- [EXERCISE DIRECTIONS]: Output the data below only from the line containing "Filtrar (342, 69)" up to and including the line containing "[Comparte esta página en Pinterest] (66, 769)", exact and with the pictures left out.
== Segment start ==
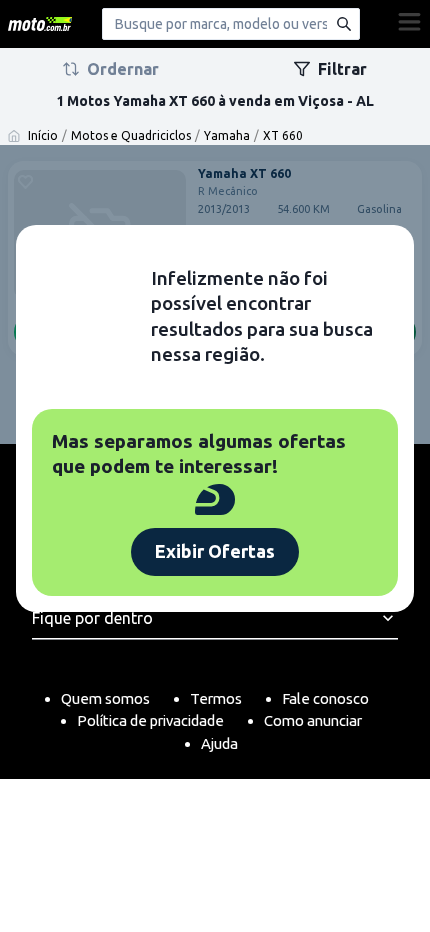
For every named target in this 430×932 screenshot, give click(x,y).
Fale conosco (325, 698)
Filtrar (342, 69)
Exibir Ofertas (215, 551)
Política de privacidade (150, 720)
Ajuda (219, 743)
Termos (216, 698)
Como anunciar (313, 720)
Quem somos (105, 698)
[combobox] (231, 24)
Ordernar (123, 69)
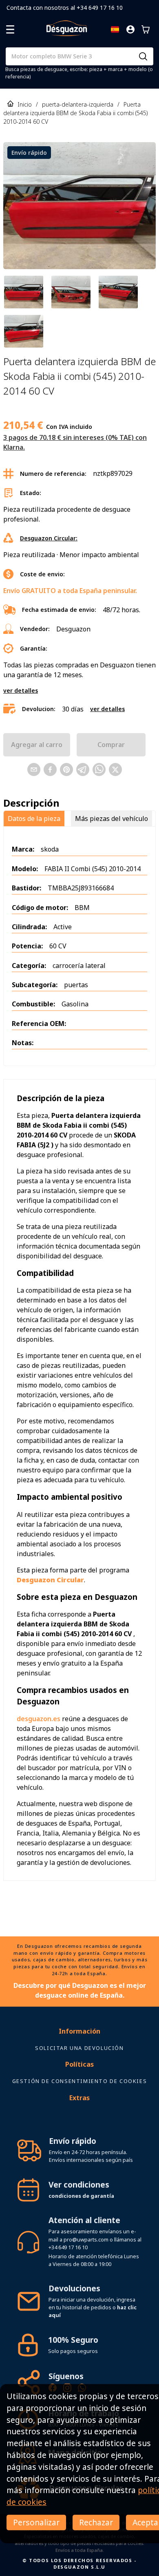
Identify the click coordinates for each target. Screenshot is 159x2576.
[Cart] (145, 29)
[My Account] (130, 29)
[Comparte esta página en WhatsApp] (99, 769)
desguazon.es (38, 1718)
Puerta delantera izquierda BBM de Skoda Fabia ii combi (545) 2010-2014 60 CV (75, 112)
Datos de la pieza (34, 818)
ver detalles (20, 690)
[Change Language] (115, 29)
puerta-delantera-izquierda (77, 104)
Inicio (25, 104)
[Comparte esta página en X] (115, 769)
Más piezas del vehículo (111, 818)
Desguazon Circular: (48, 538)
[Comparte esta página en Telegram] (82, 769)
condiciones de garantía (81, 2195)
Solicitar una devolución (79, 2048)
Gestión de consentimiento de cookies (79, 2081)
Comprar (111, 744)
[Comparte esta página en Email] (33, 769)
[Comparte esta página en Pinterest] (66, 769)
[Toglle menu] (10, 29)
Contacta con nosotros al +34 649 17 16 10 (65, 7)
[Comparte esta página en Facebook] (50, 769)
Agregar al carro (36, 744)
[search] (143, 56)
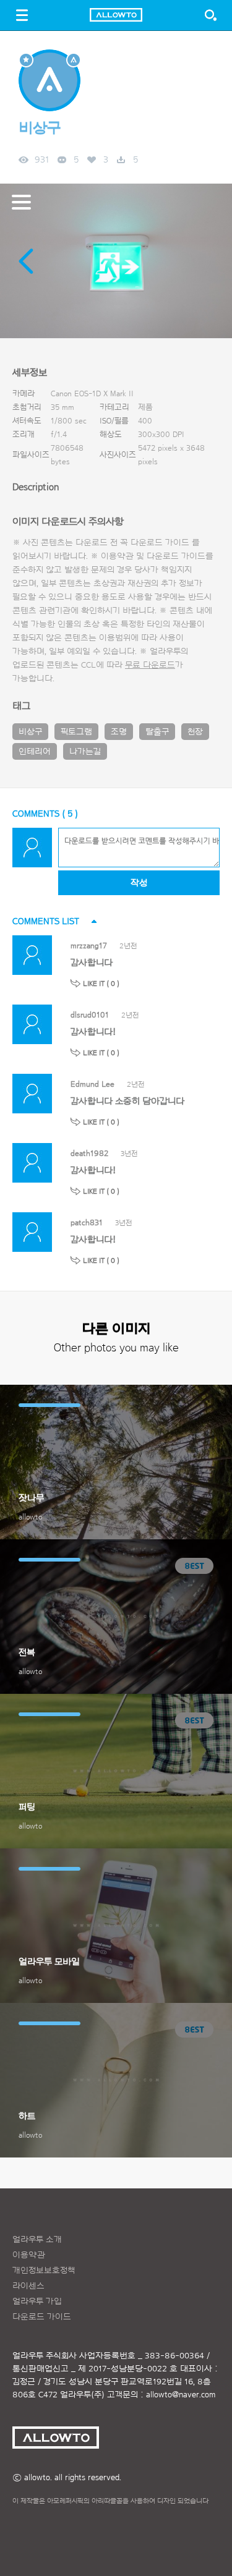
== Segment end ==
- [REPLY]:
Filtrar (342, 69)
Exibir Ofertas (215, 551)
Política de privacidade (150, 720)
Ajuda (219, 743)
Termos (216, 698)
Como anunciar (313, 720)
Quem somos (105, 698)
[combobox] (231, 24)
Ordernar (123, 69)
Identify the click coordinates for each target. Screenshot is 159x2576.
[Cart] (145, 29)
[My Account] (130, 29)
[Comparte esta página en WhatsApp] (99, 769)
desguazon.es (38, 1718)
Puerta delantera izquierda BBM de Skoda Fabia ii combi (545) 2010-2014 60 CV (75, 112)
Datos de la pieza (34, 818)
ver detalles (20, 690)
[Change Language] (115, 29)
puerta-delantera-izquierda (77, 104)
Inicio (25, 104)
[Comparte esta página en X] (115, 769)
Más piezas del vehículo (111, 818)
Desguazon Circular: (48, 538)
[Comparte esta página en Telegram] (82, 769)
condiciones de garantía (81, 2195)
Solicitar una devolución (79, 2048)
Gestión de consentimiento de cookies (79, 2081)
Comprar (111, 744)
[Comparte esta página en Email] (33, 769)
[Comparte esta página en Pinterest] (66, 769)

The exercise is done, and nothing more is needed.